## Reading text
* * *
Published by Knopf on October 25, 2022
John Banville (at least when he writes under his own name) is among the greatest of the Irish prose stylists. He’s also a thinker who brings an element of playfulness to deep thought. Banville’s thoughts in The Singularities turn to the nature of reality, a question that joins philosophy and science. The novel seems to suggest that reality is what we make it. If that’s true, we should make it carefully.
Two narrative voices in The Singularities alternate and sometimes merge. One voice belongs to Professor Jaybee, who has been engaged to write a biography of the mathematician Adam Godley, creator of the Brahma Theory, a “dazzling re-statement of the fundamental nature of reality.” One component of the theory holds that any attempt to understand the universe contributes to its destruction. People literally deconstruct the universe by trying to comprehend its reality. That discovery gave birth to a ban on scientific inquiry, a shuttering of the science and math departments in universities. The theory also seems to have affected reality in an undefined way. New York is again New Amsterdam. The plague may have returned to Venice. A Manhattan and an Old Fashioned are now the same drink.
The other narrative voice tells the story in the third person. That narrator describes itself as a minor god or godlet, a child of Zeus. An omniscient entity is well positioned to follow a murderer once known as Freddie who took the name Felix Mordaunt after his release from prison. Yet the two narrators are not so different; when characters speak to the godlet, they seem to be looking at Jaybee. The only character who can see the godlet is a dog.
In postmodern fiction, anything goes — the more confusing, the better. One might assume that the godlet is John Banville, but who knows? Given the initials that combine in Jaybee’s name, a reader might also conclude that Jaybee is Banville. Perhaps the point is that every character in a novel is really the author, for characters do not exist until the author creates them. Or perhaps the nature of reality is that, at some level, we are all the same person traveling the same course we have traveled throughout the infinity of time, even if we believe ourselves to be individuals with free will and uncertain futures. “For nothing exists by itself, in isolation; there is only the continuum, in which everything presses into, bites into and extends from, everything else.”
Speaking of confusion, the novel warps the literary illusion of reality by bringing together characters and settings from Banville’s earlier work. Freddie murdered a maid in The Book of Evidence. He visits a resort that was featured in The Sea. The Godleys, Ivy Blount, and Duffy the cowman appeared in The Infinities. I’m sure there are other examples (I haven’t read everything Banville has written); those were the easiest for me to spot.
* * *
## Listed records
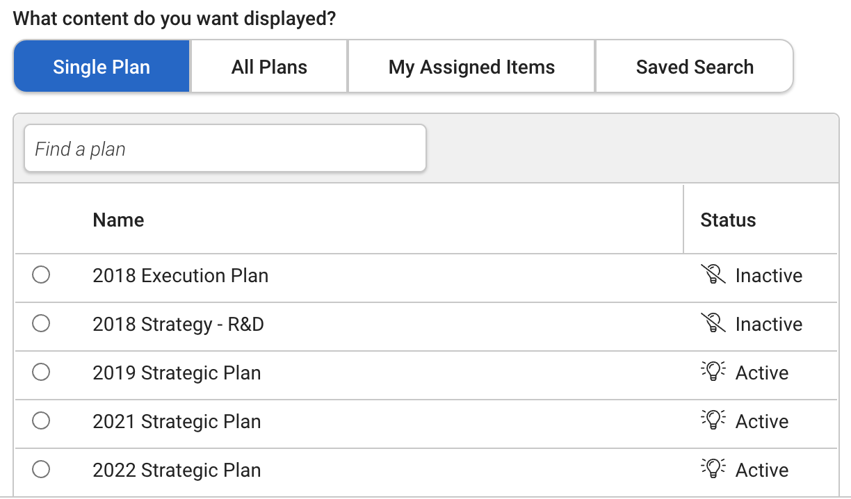851x499 pixels.
Task: Choose the 2019 Strategic Plan radio button
Action: click(x=41, y=373)
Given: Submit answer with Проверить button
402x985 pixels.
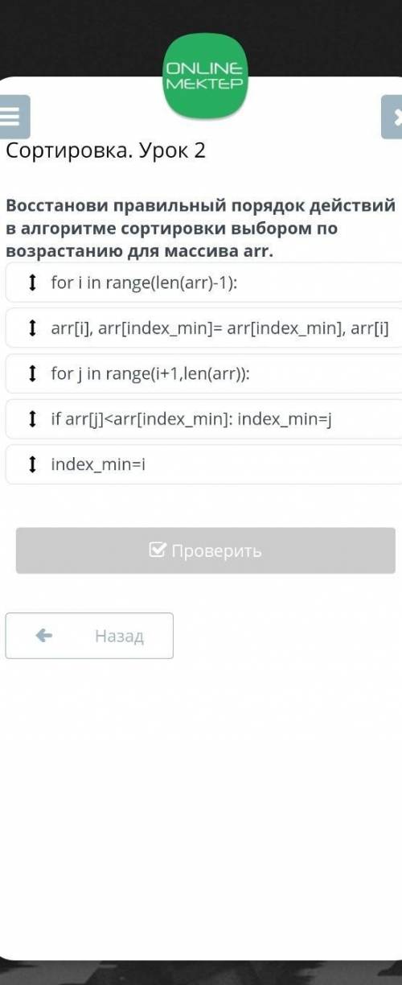Looking at the screenshot, I should coord(206,550).
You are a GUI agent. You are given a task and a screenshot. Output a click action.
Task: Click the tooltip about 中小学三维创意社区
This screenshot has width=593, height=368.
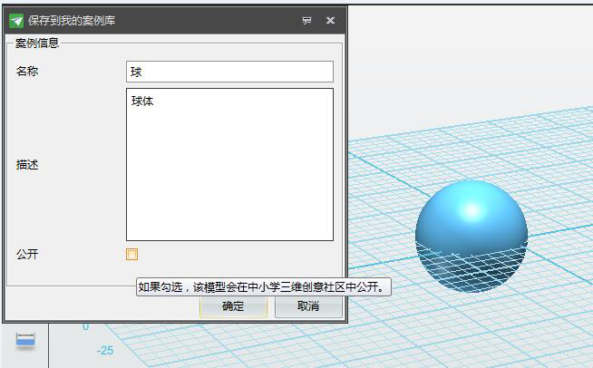263,287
* * *
## The problem
List the titles of Banville's earlier books that the review of The Singularities names.

## Written solution
The Book of Evidence, The Sea, The Infinities